Olivia's eyes settle on me, then away, then back. She pushes her glasses up her nose. I can't move. I want her to move. Get up. Say something. She is so still. She's made of salt. She's dissolving. She's there. My heart speeds up and I think about how I was…you know, in the cornfield. About how I was jerking off and thinking about Olivia, pretending. And I'm sure she knows, the way she's smiling. She knows and I'm going to die and then come back to life and then die again. The blush starts somewhere below my abdomen and works its way up, and I start marching up the stairs again, right past her. I don't stop. I look over her head like I don't even see her.

I glance back at her, once I'm past, and I think she shakes her head, just a bit, like a dog shaking an irritating fly out of her ear, or a bird flapping free of a wire.

I want her to be normal.

I want me to be normal.

I want a joint.

I need one. I feel in my pocket. Need, want. Want, need. Maybe I have time.

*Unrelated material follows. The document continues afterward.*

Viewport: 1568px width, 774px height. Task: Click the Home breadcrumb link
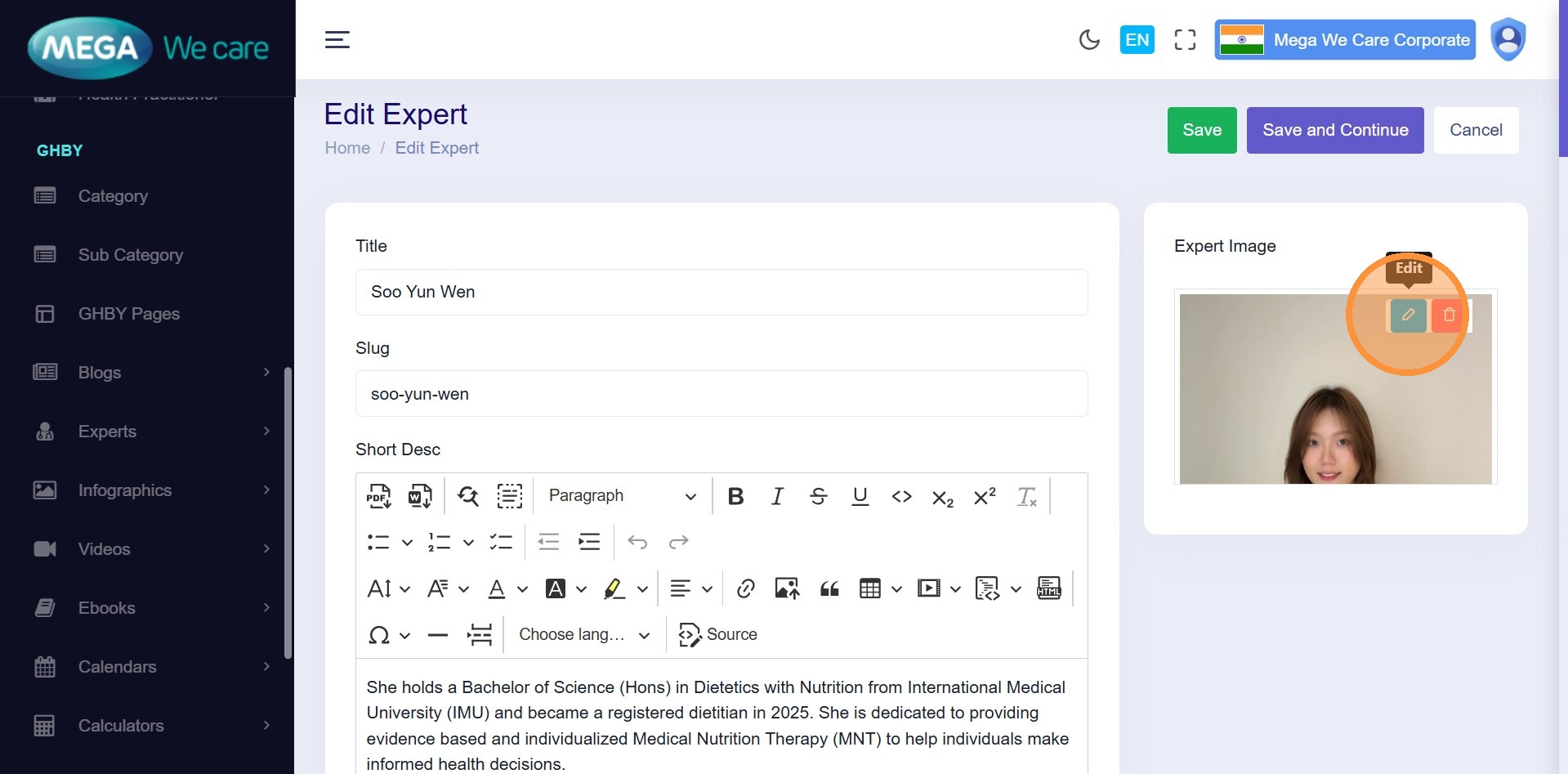tap(347, 148)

Behind me, two girls are talking about a concert in the city they are going to.

“Rad,” one says.

“Fucking rad,” the other agrees. “I've got the car.”

“Awesomely fucking rad,” the other one says. “Do you have my red shoes?”

“No,” says the other one. “You never let me wear your stuff, remember?”

“TANIS!” I yell.

It's not like Tanis is out here, so I don't know why I do that.

“Tanis,” I mutter.

I hurry to Tanis's locker and I spin her and dip her and she laughs and I make myself smile. People stare. They look at us and think we're in love or something equally bullshitty. They are jealous, but they don't know what is real and what is just pretend. Tanis is my fake girlfriend. I'm fake and she is not. I almost drop her and then hoist her back up. She cocks her head and says, “Wanna come over after school? I didn't get a shift today.”

And I say, “Absolutely.” Even though I know I can't and I don't want to and everything I say is a lie. I have practice. Sometimes I just want to say, “Yes,” to Tanis. Yes and yes and yes and yes and yes. I want her to explain me. I want her to tear me apart and put me back together, ratios in place. Instead I cough. I pretend to cough. I pretend like I didn't just about burst into tears. I cough and cough. She pats me on the back, “Whoa,” she says. “Don't die.”

I shake my head. “I won't,” I say. “I won't.”

Every time I see Olivia in the hallway, I pretend I don't. I edit her out of my film. Where she is standing, I edit in puce-colored lockers. A zitty-faced kid. An overflowing garbage can.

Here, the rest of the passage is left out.